> DESCRIPTION OF THE TASK:
A stretch of the entries below is to be set down exactly, running from the line with "Task: Open the Filters dropdown" through the line with "The image size is (711, 533).", both included, and no other line.

> INFORMATION GIVEN:

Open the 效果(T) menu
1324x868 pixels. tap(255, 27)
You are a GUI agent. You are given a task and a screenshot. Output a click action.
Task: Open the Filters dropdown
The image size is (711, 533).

==

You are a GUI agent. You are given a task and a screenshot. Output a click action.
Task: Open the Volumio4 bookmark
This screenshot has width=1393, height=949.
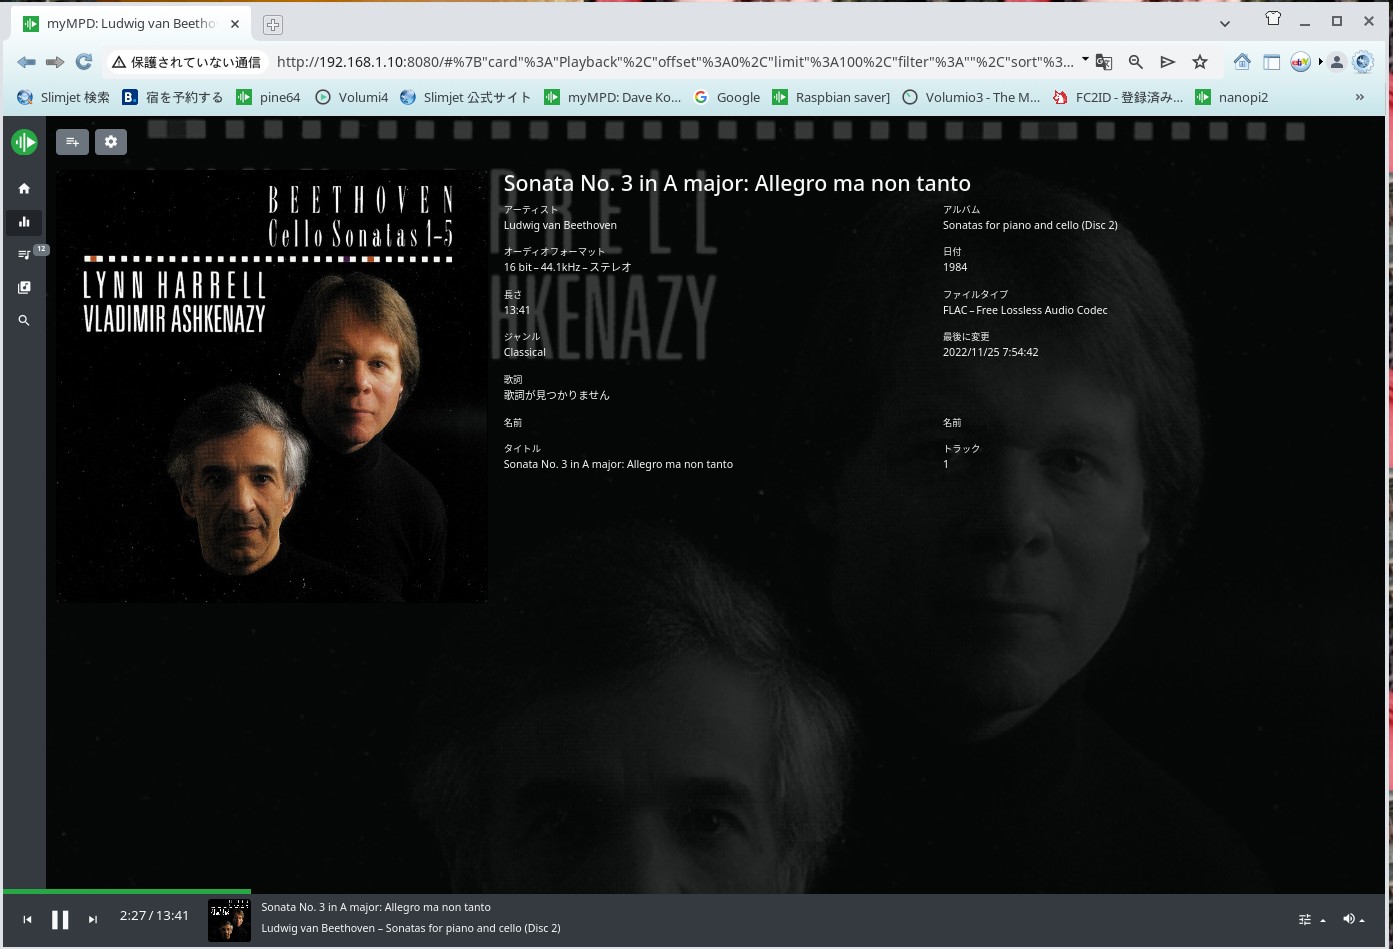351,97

> RESPONSE AREA:
Task: Open the Filters dropdown
The image size is (711, 533).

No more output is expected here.